More concepts from the kids from Turin can be seen here.
via car body design
Comments
yikes...fresh-looking? Killer? Not exactly what came to my mind...nice renderings though!
Killer.... only if one of those big fenders hits you in a road traffic accident. Imagine being spiked by one of those. OWCH.
Car name: Blade XS
I thought it was a stapler, but I had just come from looking at sewing scissors on a different site....the driver's side door is open, yes? Wouldn't the pointed thing in the front smack speed bumps etc. ?
I thought it was a shoe. Very interesting forms though.
huh? might look pretty to some people, but it totally not functional.
'Company's future perspectives' I think the still want to make money. doubt with this design.
Need some major structural and mechanical engineering involvement.
jealousy.. meaningless and non-relevant comments on a purely conceptual and evoking design..
Okay, the vehicle is not salable right now, but there are some interesting ideas in it. For instance, instead of the conventional design where the seats are placed on the car cabin floor and the doors are portals into that cabin, this concept has the seats on the doors.
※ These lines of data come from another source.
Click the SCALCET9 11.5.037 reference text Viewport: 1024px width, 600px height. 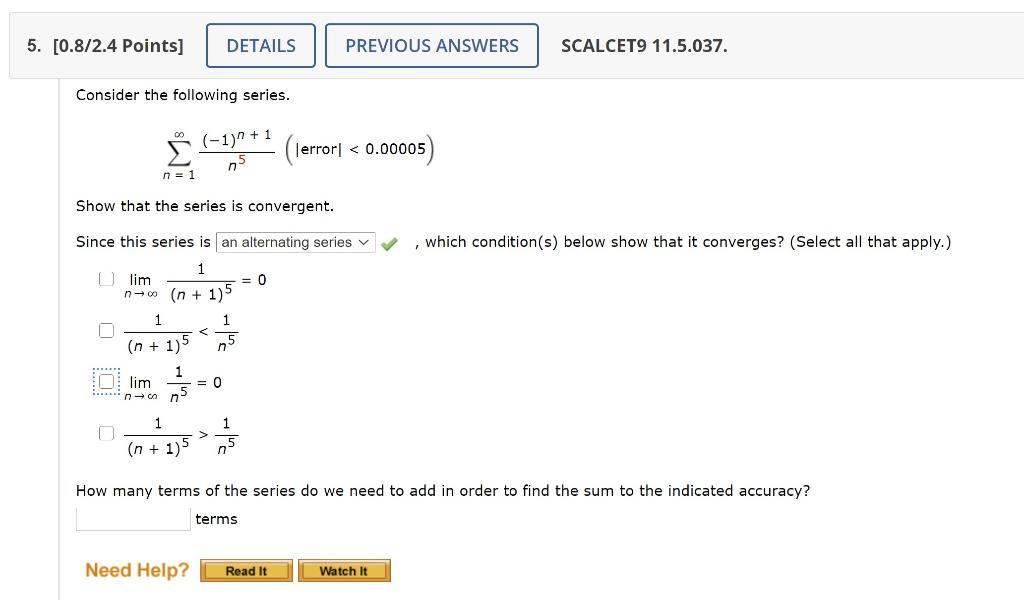click(x=644, y=45)
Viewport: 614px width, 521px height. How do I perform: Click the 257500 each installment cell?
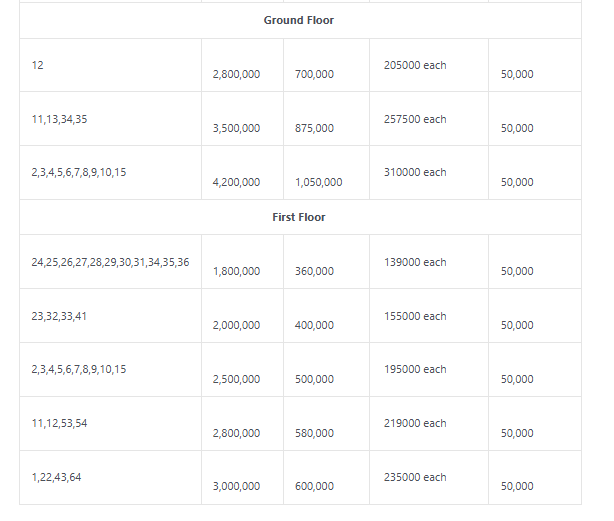pyautogui.click(x=415, y=119)
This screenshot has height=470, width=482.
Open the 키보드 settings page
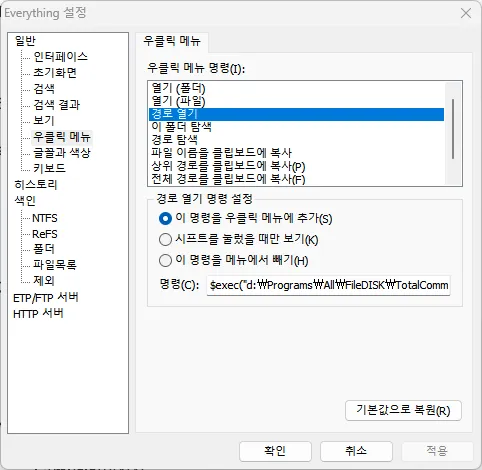pyautogui.click(x=49, y=168)
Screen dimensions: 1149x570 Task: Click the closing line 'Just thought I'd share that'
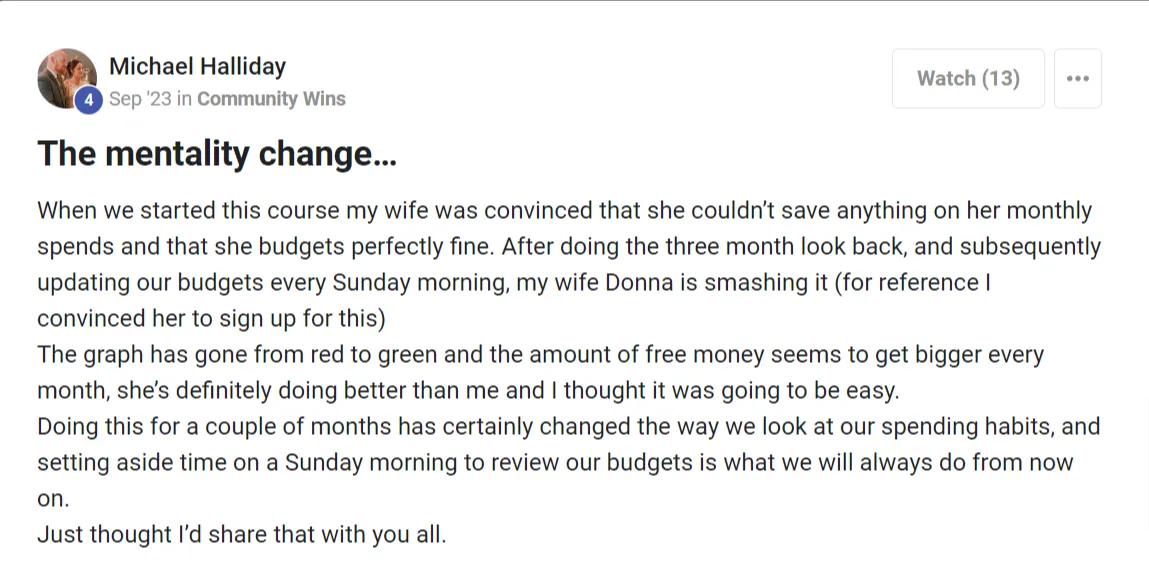tap(242, 535)
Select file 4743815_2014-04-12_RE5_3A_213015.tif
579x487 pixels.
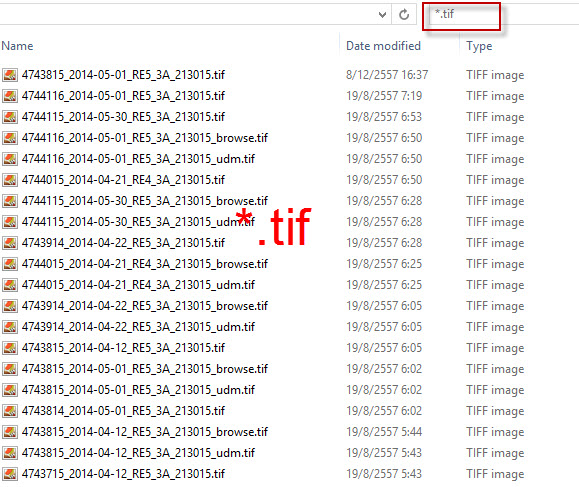click(x=123, y=348)
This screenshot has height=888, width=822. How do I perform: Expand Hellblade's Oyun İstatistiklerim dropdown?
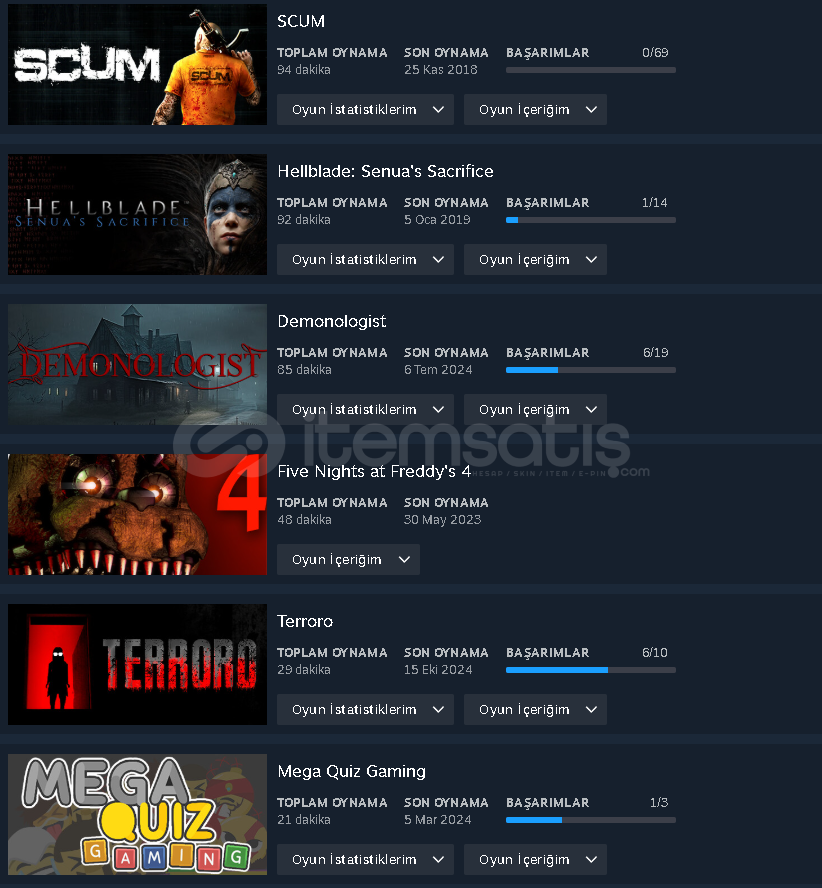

Because they are rear hinged, the entire seat swings out and makes ingress much easier - no leaning in, no watching your head: door swings out presenting seat, you sit.
There is a subtle creased flare along the A-pillar that could have interesting implications on windows-down driving, subject to aerodynamic performance. Does that crease decrease (sorry) wind turbulence at the windows, reducing noise?
Yes, the packaging is fantastic and impractical, the car can't climb a speed bump, parking would be hell with those fore flares, but cut the body at the waistline and imagine a conventional hatchback lower body. Suddenly, it's not so far out, is it?